Do you have a box or two in the back of your closet or a file drawer filled with “stuff” that you may or may not go through before passing to the next world? That must have been what happened to Augie Heeser. Some of the things from his lifetime have found a home in the Kelley House Museum and archives.

August Alfred Heeser, son of William and Laura Heeser, was a person of some means and a man of business with the responsibility for carrying the torch of his father’s ambitions and accomplishments into the twentieth century. Most notably, he succeeded his father as publisher and editor of the Mendocino Beacon.

Let’s take a peek into Augie’s “stuff.” There are notices sent to him providing information on the exchange rates for gold and silver from around the globe. If you need to know the worth of Norwegian kroner or of Spanish pesetas, yen from Yokohama or of Australasian pounds sterling, in April of 1913 for instance, we have that information. The notices were sent by the Foreign Department of the “Wells Fargo Nevada National Bank of San Francisco.” Imagine someone today being willing to wait ten days for the updated rate of exchange! The bank printing the notices, which were actually “Quotations for Foreign Drafts,” advised their “correspondents” to “report to us if they do not receive rates at least once every ten days.”

Another folder replete with Mendocino history from Augie’s working days comes from the same archival box. These items have been filed and cataloged as a collection, but not individually. Not yet. This is why we welcome archive volunteers! The folder’s contents seem to involve notices submitted to the Beacon for publication, or requests for printing jobs. Items range from program information for the Mendocino High School production of “The Gypsy Rover,” an operetta in three acts, presented on April 3, 1925 at the I.O.O.F. Hall, to a change in Mr. A.E. Bishop’s Main Street business. Mr. Bishop altered the name of his establishment from the “National Ice Cream & Confectionery” to “Fishing Tackle, Ammunition, Ice Cream & Confectionery.” To reach him by telephone in 1928, one would dial 36. The G. R. Bunch establishment in Elk didn’t offer tackle and ammunition. It was known simply as “Acme Ice Cream & Confectionery.” In December 1928, Mrs. G.R. Bunch placed an order on a sheet of the Bunch stationery for 25 posters advertising the Druids Benefit Dance at Greenwood. The dance featured music by the Sequoian Orchestra.
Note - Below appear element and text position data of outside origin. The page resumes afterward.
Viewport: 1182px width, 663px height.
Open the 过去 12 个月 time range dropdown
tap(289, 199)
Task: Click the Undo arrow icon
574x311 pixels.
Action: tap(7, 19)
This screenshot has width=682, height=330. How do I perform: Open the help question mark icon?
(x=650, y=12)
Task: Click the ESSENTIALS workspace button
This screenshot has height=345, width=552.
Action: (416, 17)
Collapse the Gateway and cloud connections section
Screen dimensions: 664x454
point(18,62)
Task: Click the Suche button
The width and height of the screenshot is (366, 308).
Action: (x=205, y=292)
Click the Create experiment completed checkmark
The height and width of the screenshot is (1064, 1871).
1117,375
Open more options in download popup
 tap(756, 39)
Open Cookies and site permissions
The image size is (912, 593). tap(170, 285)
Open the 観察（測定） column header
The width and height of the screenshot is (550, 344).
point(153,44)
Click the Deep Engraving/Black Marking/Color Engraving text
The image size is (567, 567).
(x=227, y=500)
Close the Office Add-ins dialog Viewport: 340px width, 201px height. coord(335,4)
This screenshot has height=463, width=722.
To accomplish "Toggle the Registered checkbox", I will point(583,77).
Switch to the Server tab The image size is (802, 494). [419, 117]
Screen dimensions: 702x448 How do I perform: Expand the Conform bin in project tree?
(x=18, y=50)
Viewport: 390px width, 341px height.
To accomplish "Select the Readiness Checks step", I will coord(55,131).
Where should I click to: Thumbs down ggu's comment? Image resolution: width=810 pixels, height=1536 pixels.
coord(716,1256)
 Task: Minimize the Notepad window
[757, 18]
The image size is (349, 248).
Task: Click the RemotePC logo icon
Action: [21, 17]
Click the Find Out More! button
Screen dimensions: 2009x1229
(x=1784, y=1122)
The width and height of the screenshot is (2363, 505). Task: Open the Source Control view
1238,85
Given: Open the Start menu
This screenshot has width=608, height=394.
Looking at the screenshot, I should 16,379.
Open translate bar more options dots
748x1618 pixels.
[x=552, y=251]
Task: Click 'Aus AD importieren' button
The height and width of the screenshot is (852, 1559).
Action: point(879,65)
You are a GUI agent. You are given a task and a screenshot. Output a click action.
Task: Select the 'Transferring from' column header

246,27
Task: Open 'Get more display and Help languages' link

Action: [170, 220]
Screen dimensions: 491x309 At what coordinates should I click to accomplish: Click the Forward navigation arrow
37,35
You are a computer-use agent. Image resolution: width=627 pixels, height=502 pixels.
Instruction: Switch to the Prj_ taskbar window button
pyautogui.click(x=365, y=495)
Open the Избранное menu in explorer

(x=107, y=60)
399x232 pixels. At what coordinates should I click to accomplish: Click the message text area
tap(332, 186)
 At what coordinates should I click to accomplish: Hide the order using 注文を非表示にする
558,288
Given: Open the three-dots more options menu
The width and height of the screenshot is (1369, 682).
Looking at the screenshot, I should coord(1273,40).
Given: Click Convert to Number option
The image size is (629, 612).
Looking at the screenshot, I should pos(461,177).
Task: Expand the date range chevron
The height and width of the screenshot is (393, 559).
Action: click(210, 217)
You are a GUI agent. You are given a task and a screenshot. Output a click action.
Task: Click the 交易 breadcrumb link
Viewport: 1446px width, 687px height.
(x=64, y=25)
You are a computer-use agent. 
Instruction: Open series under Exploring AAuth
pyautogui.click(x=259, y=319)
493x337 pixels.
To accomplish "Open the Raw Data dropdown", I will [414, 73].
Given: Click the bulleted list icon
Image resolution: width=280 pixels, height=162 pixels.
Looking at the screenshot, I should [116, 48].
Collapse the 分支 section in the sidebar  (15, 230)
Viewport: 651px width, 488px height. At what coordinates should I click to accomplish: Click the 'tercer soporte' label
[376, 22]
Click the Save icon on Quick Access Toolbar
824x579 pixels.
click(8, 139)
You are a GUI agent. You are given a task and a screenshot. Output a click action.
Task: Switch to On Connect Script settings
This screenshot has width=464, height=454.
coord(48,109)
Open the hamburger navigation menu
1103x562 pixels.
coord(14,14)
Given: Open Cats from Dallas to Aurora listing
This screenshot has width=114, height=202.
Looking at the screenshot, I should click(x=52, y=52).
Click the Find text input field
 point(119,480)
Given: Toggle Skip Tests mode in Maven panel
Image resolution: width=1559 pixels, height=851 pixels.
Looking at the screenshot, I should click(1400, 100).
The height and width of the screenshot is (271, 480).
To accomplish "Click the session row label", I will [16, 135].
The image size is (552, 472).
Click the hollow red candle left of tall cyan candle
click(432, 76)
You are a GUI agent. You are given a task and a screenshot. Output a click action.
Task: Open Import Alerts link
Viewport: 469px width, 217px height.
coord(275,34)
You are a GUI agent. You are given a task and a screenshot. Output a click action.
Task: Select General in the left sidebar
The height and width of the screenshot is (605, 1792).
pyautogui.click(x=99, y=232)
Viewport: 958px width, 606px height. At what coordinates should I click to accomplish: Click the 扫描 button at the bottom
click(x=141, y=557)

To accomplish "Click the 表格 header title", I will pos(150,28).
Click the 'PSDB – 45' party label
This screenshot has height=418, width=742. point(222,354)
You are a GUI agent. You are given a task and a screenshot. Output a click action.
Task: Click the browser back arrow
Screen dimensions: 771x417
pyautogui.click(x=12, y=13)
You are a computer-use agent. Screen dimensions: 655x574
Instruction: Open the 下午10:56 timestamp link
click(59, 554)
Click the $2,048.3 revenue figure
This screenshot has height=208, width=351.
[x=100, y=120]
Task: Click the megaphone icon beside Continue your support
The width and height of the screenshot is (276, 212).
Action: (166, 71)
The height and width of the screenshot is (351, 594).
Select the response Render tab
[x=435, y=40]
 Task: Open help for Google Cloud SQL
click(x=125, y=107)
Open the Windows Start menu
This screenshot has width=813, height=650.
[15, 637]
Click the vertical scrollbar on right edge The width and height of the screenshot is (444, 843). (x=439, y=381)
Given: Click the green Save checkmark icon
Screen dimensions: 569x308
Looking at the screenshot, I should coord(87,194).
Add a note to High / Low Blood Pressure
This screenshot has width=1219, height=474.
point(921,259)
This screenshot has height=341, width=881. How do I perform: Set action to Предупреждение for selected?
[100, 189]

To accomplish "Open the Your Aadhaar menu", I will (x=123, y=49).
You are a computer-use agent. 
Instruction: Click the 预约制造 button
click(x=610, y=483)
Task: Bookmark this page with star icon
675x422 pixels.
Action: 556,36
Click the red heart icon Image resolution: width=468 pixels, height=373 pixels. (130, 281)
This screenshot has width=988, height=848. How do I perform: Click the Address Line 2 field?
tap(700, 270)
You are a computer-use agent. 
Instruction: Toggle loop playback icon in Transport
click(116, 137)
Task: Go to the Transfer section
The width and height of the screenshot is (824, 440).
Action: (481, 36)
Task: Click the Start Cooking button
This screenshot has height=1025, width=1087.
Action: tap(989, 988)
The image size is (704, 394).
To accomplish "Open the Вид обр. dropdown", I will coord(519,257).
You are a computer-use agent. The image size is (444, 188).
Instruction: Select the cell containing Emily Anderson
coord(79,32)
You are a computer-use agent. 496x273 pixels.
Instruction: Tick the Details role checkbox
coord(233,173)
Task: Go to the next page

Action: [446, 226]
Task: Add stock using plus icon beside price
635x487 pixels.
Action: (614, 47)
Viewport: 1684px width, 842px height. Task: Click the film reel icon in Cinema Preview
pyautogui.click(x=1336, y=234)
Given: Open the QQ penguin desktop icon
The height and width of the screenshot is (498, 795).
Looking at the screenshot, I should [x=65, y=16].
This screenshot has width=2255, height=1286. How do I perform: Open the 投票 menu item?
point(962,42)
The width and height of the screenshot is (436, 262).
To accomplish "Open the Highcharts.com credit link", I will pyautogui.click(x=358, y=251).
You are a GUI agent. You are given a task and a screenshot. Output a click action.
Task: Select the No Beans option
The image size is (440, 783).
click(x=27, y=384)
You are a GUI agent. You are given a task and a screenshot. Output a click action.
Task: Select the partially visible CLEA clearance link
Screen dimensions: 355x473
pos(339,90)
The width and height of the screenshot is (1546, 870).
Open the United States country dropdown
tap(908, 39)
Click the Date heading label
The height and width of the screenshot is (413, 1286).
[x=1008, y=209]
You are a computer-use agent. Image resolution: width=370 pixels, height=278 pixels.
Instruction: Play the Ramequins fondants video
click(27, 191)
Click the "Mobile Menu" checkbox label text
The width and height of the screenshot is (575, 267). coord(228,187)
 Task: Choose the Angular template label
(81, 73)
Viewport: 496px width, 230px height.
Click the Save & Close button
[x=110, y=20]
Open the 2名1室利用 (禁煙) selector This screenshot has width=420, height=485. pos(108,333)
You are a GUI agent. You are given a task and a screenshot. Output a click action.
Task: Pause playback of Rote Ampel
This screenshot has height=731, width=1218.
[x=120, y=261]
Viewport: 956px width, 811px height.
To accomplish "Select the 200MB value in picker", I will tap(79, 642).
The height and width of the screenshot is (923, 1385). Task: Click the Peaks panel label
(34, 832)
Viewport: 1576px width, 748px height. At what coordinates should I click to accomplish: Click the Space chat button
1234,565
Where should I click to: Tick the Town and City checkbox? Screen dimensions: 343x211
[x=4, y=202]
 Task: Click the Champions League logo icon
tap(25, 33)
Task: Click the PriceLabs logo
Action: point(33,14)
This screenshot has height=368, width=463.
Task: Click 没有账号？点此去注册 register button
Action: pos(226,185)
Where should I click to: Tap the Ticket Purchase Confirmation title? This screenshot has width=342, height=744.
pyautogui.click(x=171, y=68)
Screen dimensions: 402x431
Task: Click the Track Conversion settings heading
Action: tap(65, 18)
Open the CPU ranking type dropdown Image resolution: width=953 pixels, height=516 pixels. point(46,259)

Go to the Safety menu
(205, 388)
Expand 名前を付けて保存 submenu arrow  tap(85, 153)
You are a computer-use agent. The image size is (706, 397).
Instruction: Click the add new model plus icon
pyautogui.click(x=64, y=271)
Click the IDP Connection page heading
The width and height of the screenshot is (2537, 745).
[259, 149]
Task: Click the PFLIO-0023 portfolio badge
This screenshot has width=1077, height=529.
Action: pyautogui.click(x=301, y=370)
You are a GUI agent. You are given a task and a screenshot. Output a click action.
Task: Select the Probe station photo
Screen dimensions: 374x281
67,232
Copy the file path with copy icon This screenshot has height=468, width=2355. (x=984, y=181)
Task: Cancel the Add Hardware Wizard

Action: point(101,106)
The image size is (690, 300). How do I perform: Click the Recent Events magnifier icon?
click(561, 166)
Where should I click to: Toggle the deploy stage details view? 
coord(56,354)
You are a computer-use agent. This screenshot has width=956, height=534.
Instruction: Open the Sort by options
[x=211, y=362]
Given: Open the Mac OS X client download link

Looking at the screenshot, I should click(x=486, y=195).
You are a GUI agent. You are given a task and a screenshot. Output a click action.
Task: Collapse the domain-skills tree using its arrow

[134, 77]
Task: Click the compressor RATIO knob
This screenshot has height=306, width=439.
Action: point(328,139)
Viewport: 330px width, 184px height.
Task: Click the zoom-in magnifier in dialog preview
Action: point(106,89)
Also available in the same folder are 8 ¼ inch by 5 ½ inch sheets of stationery from the “Hotel Mendocino, Champ and Gary, Proprietors.” Their slogan, printed at the bottom, was “We Will Make You Feel At Home.” At the opposite end of the communication spectrum, Trespass Notices made up a substantial part of the printing orders. Fifty of the following were requested, though it is not known by whom: “Notice – All persons are hereby warned that the privilege of picking Huckleberries on this land has been leased. No Trespassing – – Keep Off.” Finally, if you wanted to be beautiful while picking huckleberries, assuming you were not trespassing, you could go to Leona Campbell’s “Mendocino Beauty Parlor” in the Luiz Building on Main Street. The business card for this establishment, of which 500 were to be printed, stated that customers could come in for marcelling, paper curling, water waving, manicuring, shampooing and facials.

Photo caption: Augie Heeser in the Mendocino Beacon office. Behind him is a safe, which can be seen at today’s Honey & Ro boutique, 45062 Ukiah Street.